───── TESTO PROPOSTO
Donna Donna - Donovan

                                         Anni '60... Ricordi!




               

domenica 2 agosto 2015

Viaggi in treno, bombe e centostazioni

Stazione di Alessandria, ho una valigia ed uno zainetto, diamine, in Salento porto un paio di bottiglie di barbera, in aereo è proibita anche l’acqua minerale, colpa dei talebani! Fra l’altro è istruttivo leggere l’elenco delle cose che è proibito portare come bagaglio a mano: esplosivi, decespugliatori e via dicendo. Ogni volta che salgo debbo con rammarico lasciare a casa il mio decespugliatore personale.
Ma siamo in stazione di Alessandria,  cerco l’edicola, macchè, neppure l’ombra di un chioschetto, altro che lo scintillio delle centostazioni, quando ero giovane ce n’erano ben due, una nell’altrio l’altra al binario uno. E che diavolo, almeno uno straccio di giornale. Entro dal tabaccaio “Scusi, l’edicola dove è finita?” “Ha chiuso, colpa di centostazioni. Mettono affitti da capogiro, si guardi attorno, tutti chiusi i negozi e i punti vendita, pochi resistono con questi prezzi”. Ecco, penso che lasciare senza edicola una stazione ferroviaria sia un insulto vero e proprio al buon senso. “Perché non prendete voi la rivendita di giornali?” “Lo chieda a centostazioni, vogliono che affittiamo un altro locale, mica siami masochisti. Comunque se vuole girare per la città a cercare un’edicola si porti le valige, il deposito bagagli è stato abolito, misure antiterrorismo”. Per dirla tutta a me pare che i terroristi c’entrino ben poco, forse è per acquisire spazi per fare nuovi negozi da lasciare sfitti. Discorso spinoso, comunque sia il viaggiatore s’arrangi un po’, c’è l’ISIS che giustifica ogni nefandezza. In stazione, in periodo di ferie, ci sono centinaia di valige…  D’altra parte siamo abituati a tutto, un tempo si andava all’ufficio postale a pagare le bollette e spedire pacchi, ora ci vai a comprare uno scooter o un cellulare. Ah la modernità. Aspettiamo le offerte speciali “ogni cinque bollete pagate accumuli 1 punto, ogni 5000 punti in regalo un set di piatti o, a scelta, una confezione famiglia di preservativi colorati”
Alessandria – Lecce il treno si chiama Freccia Bianca. C’è l’aria condizionata nella nostra carrozza, passando per andare alla carrozza bar mi accorgo che là boccheggiano, non esiste refrigerio.
──────────
───── ESTRATTO DATI
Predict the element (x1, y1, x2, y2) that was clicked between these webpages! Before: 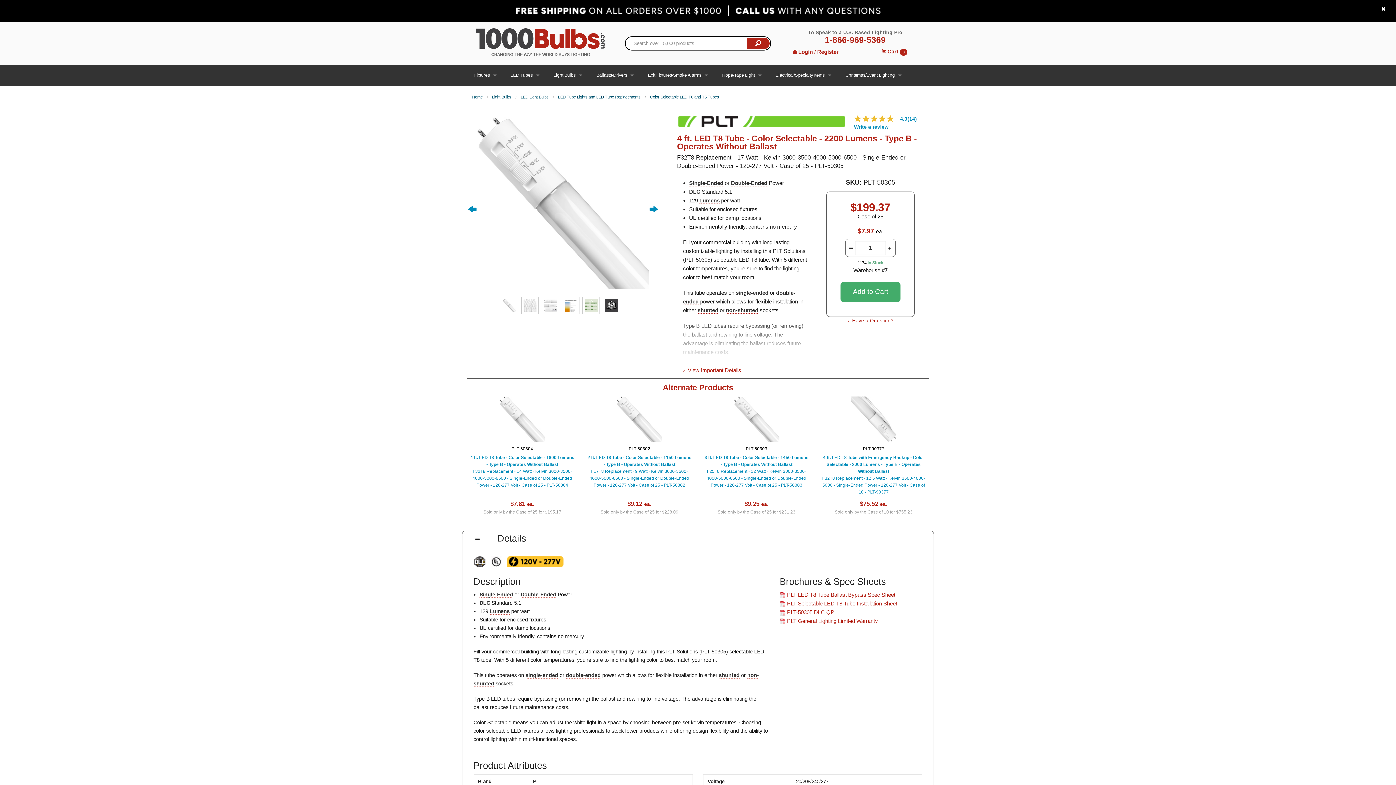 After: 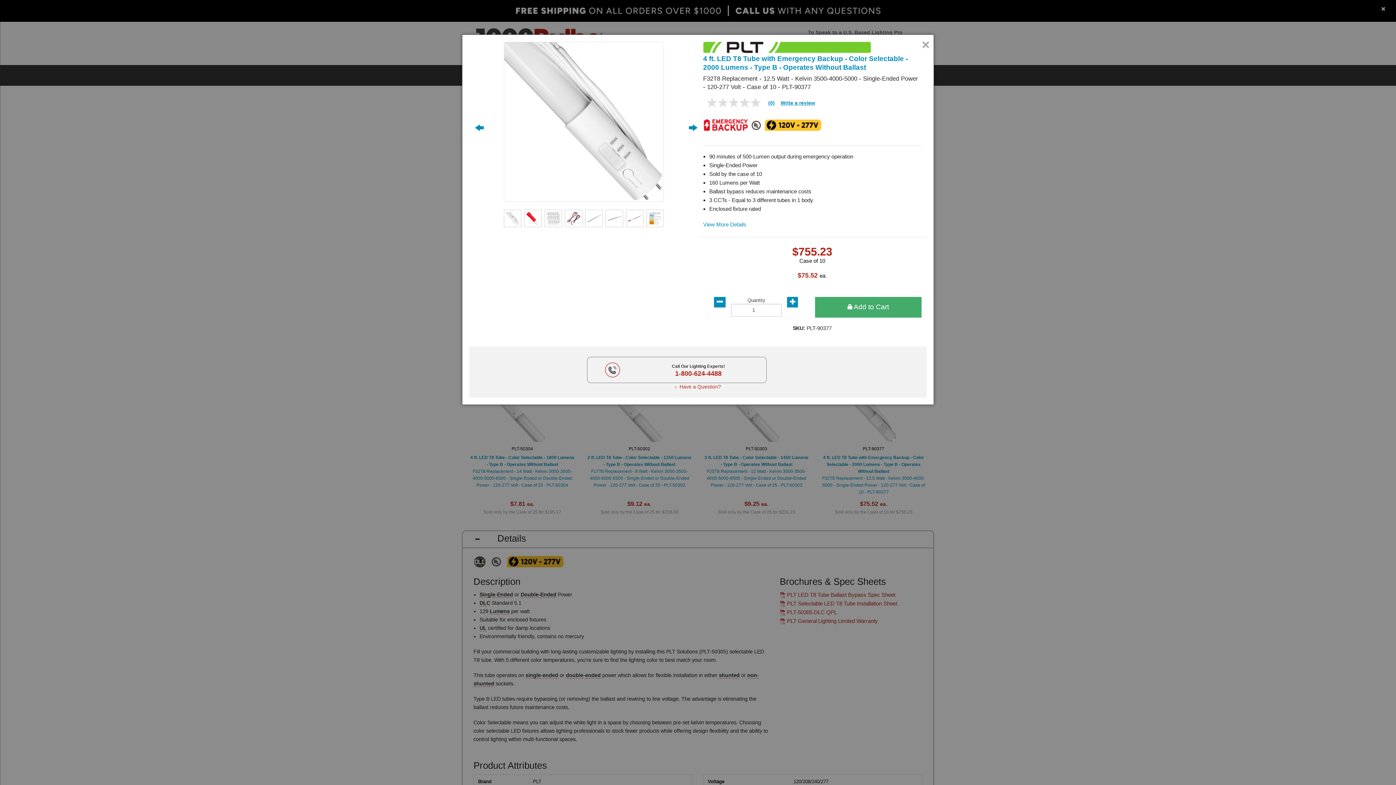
──────────
*ESERCIZIO BREVE*. Trascrivi il testo sul viaggio in treno cominciando da "Alessandria – Lecce" e finendo con "non esiste refrigerio.", e sostituisci "Freccia Bianca" con "Intercity".

*SOLUZIONE COMPLETA*.
Alessandria – Lecce il treno si chiama Intercity. C’è l’aria condizionata nella nostra carrozza, passando per andare alla carrozza bar mi accorgo che là boccheggiano, non esiste refrigerio.